Bekçi koluma yapışıyor, sen bizim fakirhaneye kadar gelmişken seni bırakır mıyım, ölümü gör, bir daha konuşmam seninle… Yahu bekçiyle simaen tanışmamız dışında bir selam sabahımız da yok ki… Adamımızın kolundan çekiştiriyorum, “ bekçi benim arkadaşım olduğuna göre senin de arkadaşın sayılır, otur. Rakılar açılmış, mezeler göz kamaştırıyor… Haydi şerefe… Ben su bardağını kaldırıyorum, bir gözüm arkadaşımda, onunda elinde su bardağı… Bekçi elime sarılıyor, rakı kadehini tutuşturuyor. Benim midemden rahatsız olduğumu, arkadaşımın da alkol kullanmadığını söylüyorum. Rakıyı onlar içiyor, mezeleri biz tüketiyoruz. Teşekkür ediyorum, “işim acele bana izin”… Uğurlamak için ayağa kalkıyorlar, diğerlerine oturun keyfinize bakın, bekçiye “biraz gelsene” diyorum. Bekçi benden önce söze giriyor “ Avukatım, gerçekten arkadaşın mı”? Hem de çok yakın arkadaşım diyorum. Seni gördüğüm iyi oldu, arkadaşımın emaneti sana… “İnşaatı ben idare ediyorum diyor, patronlar ayda yılda bir gelip giderler, merak etme gereğini yaparım…
Birkaç gün sonra kahveye gelmiş, beni sormuş. Oturmadan doğru inşaata gittim. İkindiüstü… Bekçi gelişimi görmüş, haber vermiş hemen, koşarak geldi, yüzü gülüyor… Bekçiye “ bize izin gidiyoruz diyorum”…Gelmekte tereddütlü, bekçi eliyle “ git, git” işareti yapıyor. Kahveye geliyoruz… Çaylar…
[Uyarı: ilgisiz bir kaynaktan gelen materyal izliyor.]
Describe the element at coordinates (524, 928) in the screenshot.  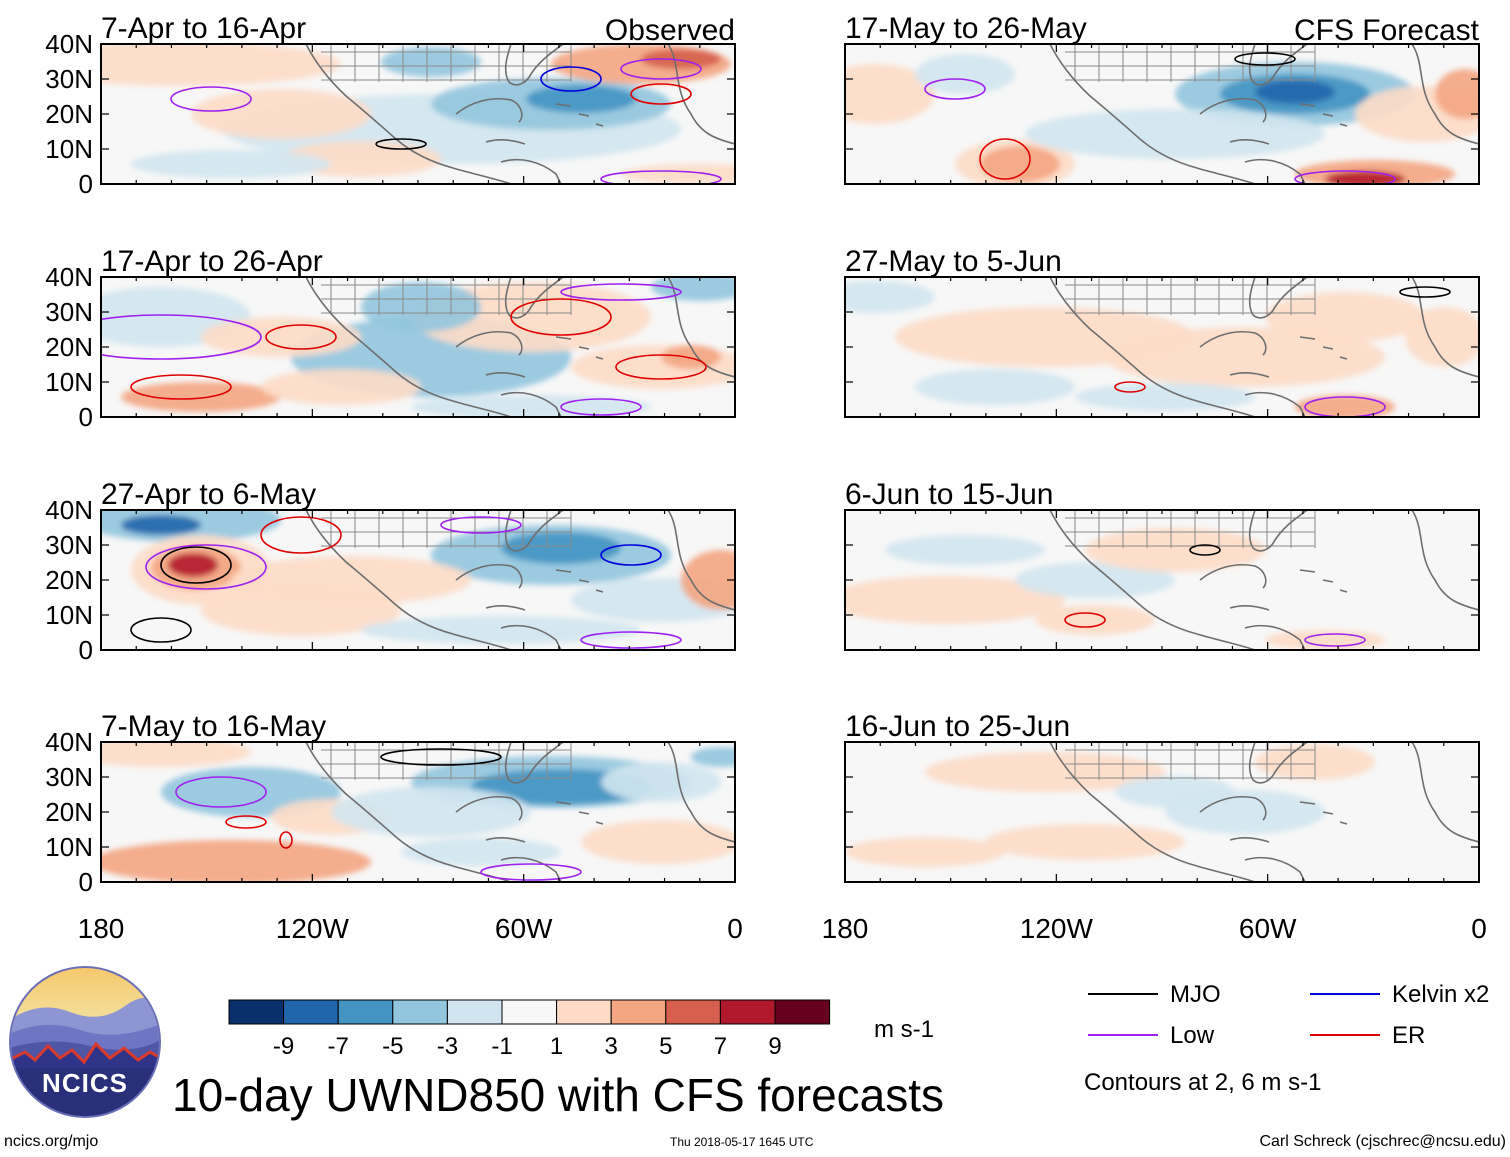
I see `longitude-label: 60W` at that location.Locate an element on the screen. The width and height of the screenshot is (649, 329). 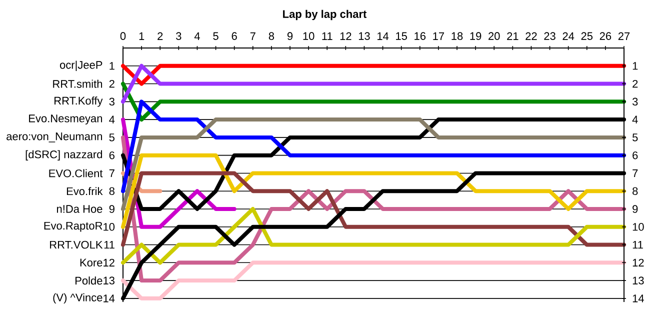
y2-tick-label: 11 is located at coordinates (638, 244).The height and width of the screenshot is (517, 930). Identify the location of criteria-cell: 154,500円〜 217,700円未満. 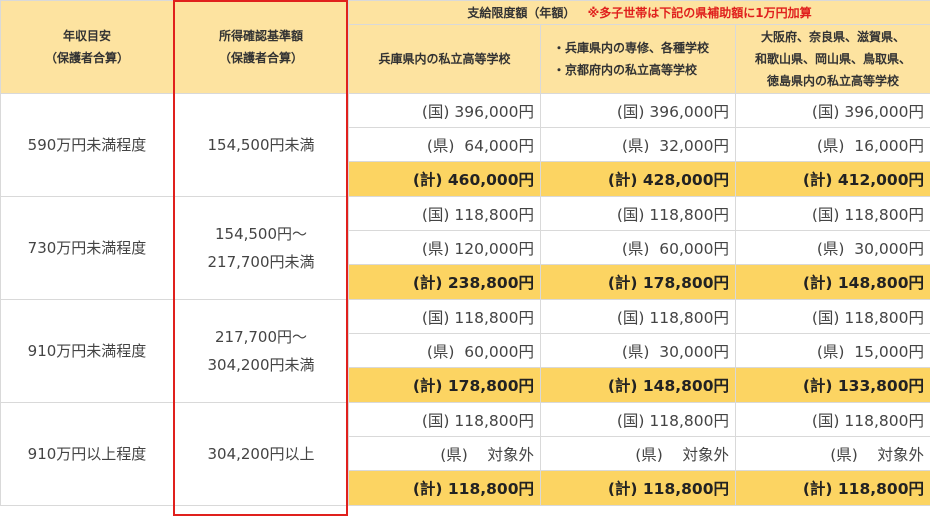
(261, 248).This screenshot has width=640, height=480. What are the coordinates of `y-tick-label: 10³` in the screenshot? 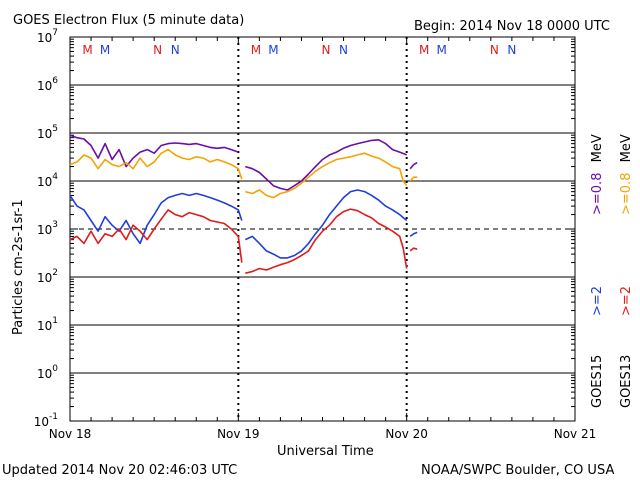 It's located at (48, 228). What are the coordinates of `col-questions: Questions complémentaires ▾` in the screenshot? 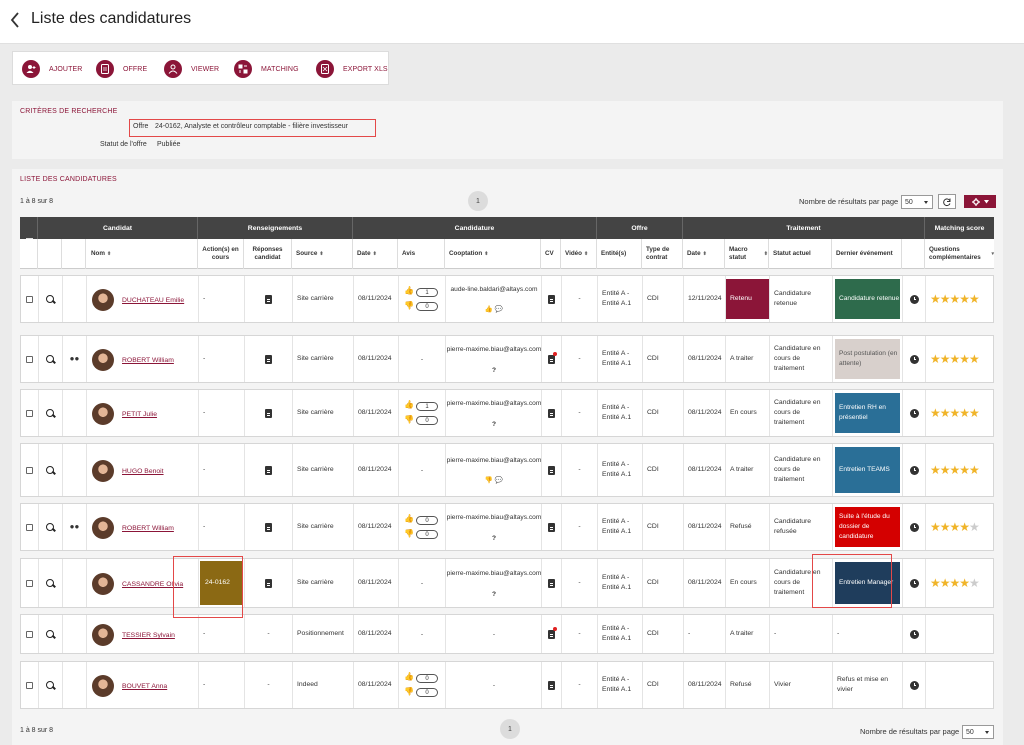 It's located at (960, 254).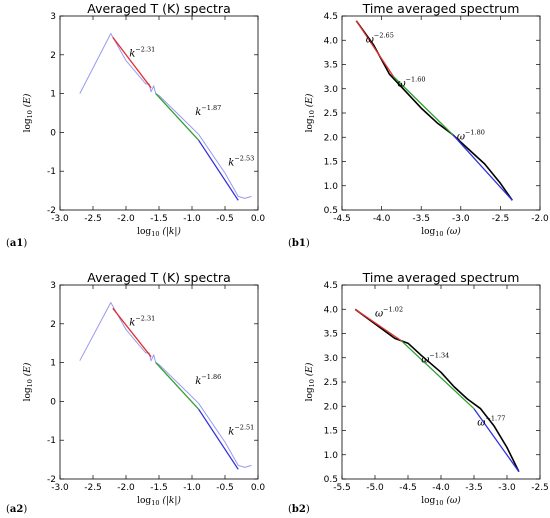 The image size is (550, 518). Describe the element at coordinates (471, 136) in the screenshot. I see `exponent-annotation: ω−1.80` at that location.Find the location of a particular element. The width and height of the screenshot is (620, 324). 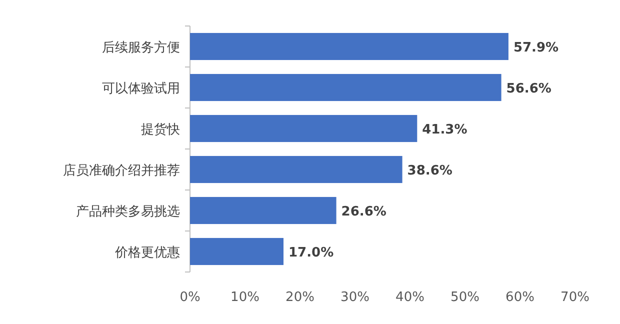

y-tick-label: 店员准确介绍并推荐 is located at coordinates (122, 170).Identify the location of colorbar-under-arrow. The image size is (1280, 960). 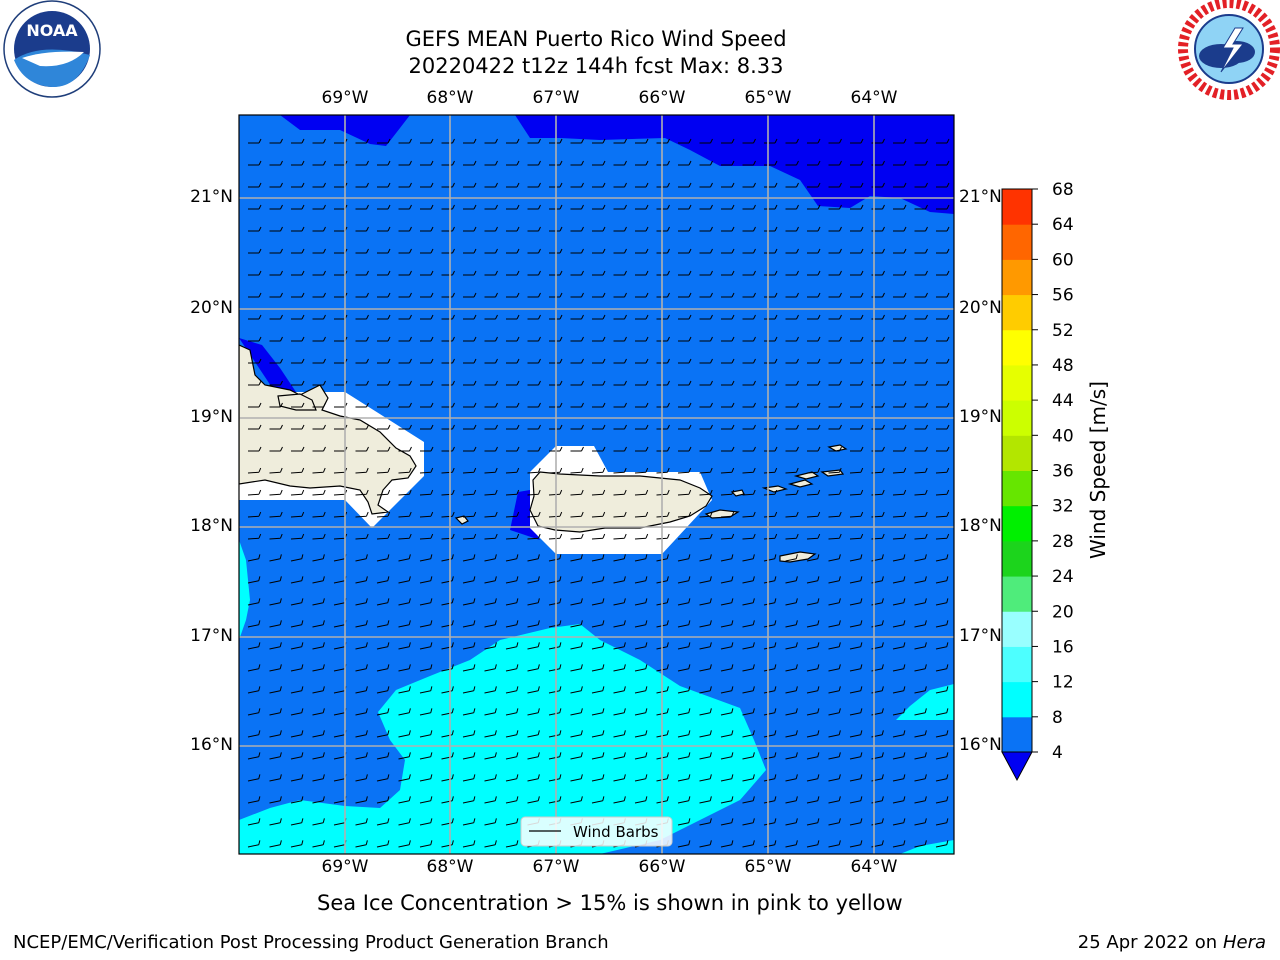
(1017, 766).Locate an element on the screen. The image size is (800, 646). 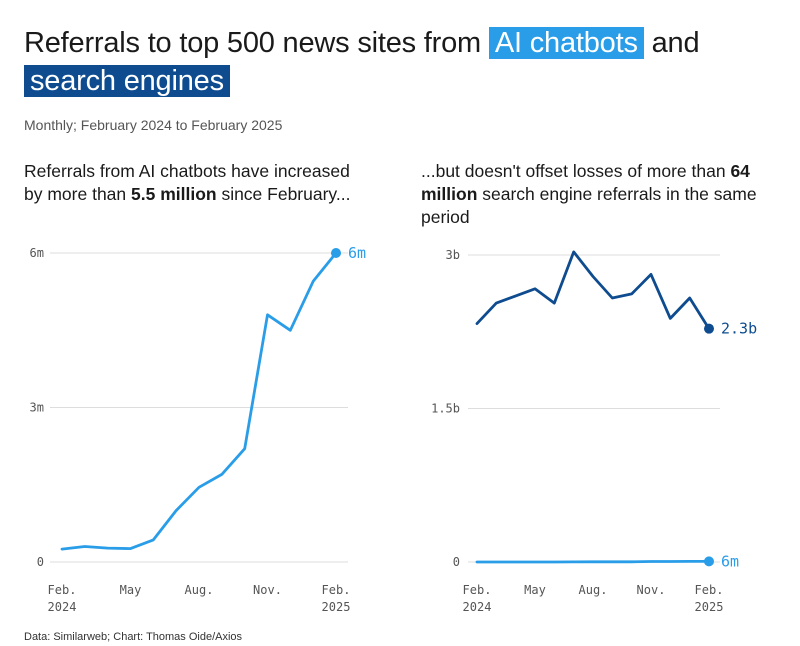
right-x-tick-year: 2024 is located at coordinates (478, 607). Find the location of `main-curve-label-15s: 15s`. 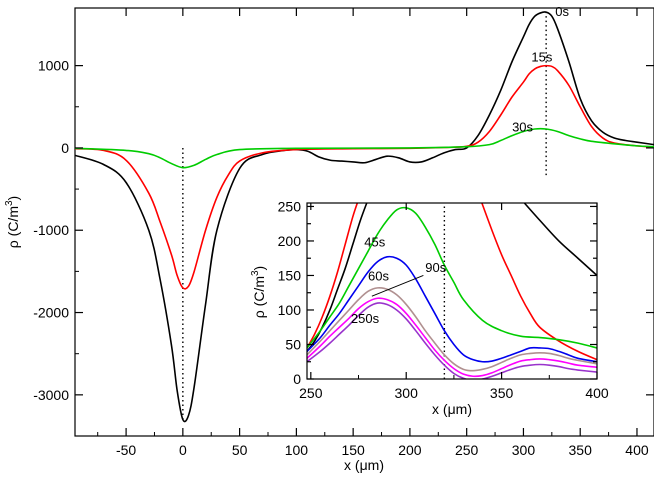

main-curve-label-15s: 15s is located at coordinates (542, 58).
Bekçi adımı sormuş, “avukat” demiş. Birden şaşırdım diyor, adını bilmiyorum da… Merak etme diyorum, bekçi de adımı bilmez… Yahu arkadaş diyorum, bu nasıl arkadaşlık be, ben de senin adını bilmiyorum. Elimi uzatıyorum, benim adım filan… Benim adım da Abdülbaki… Bekçi, ağır işlerden almış, getir götür işleri yapıyormuş, eve gidince diyor oturduğum yerden kalkamıyordum, şimdi öyle rahatım ki, hiç yorulmuyorum, yevmiyeme de zam yaptı…
Bekçi senin solcu olduğunu söyledi, hiç insan ayırt etmezmişsin, bana çay ısmarladığında şaşırmadım değil doğrusu… Şimdiye kadar okumuşların bizi adam yerine koyduğunu hiç görmedim. Çok kitap okumuşa benziyorsun, kitaplardan mı öğrendin? Evet diyorum, kitaplardan… Ellerine bakıyor, avuç içleri nasır…
Ellerini iyi okursan benden daha çabuk ve daha doğru öğrenirsin.
Bizim fakirhaneye misafirim olursan çok memnun olurum diyor.
Bak diyorum, solculuk bulaşıcıdır, ya ailene, çocuklarına da bulaşırsa…
Bundan da pek memnun olurum diyor.
Sahi mi?
İki arkadaşız artık, el sıkışıp görüşmek üzere ayrılıyoruz.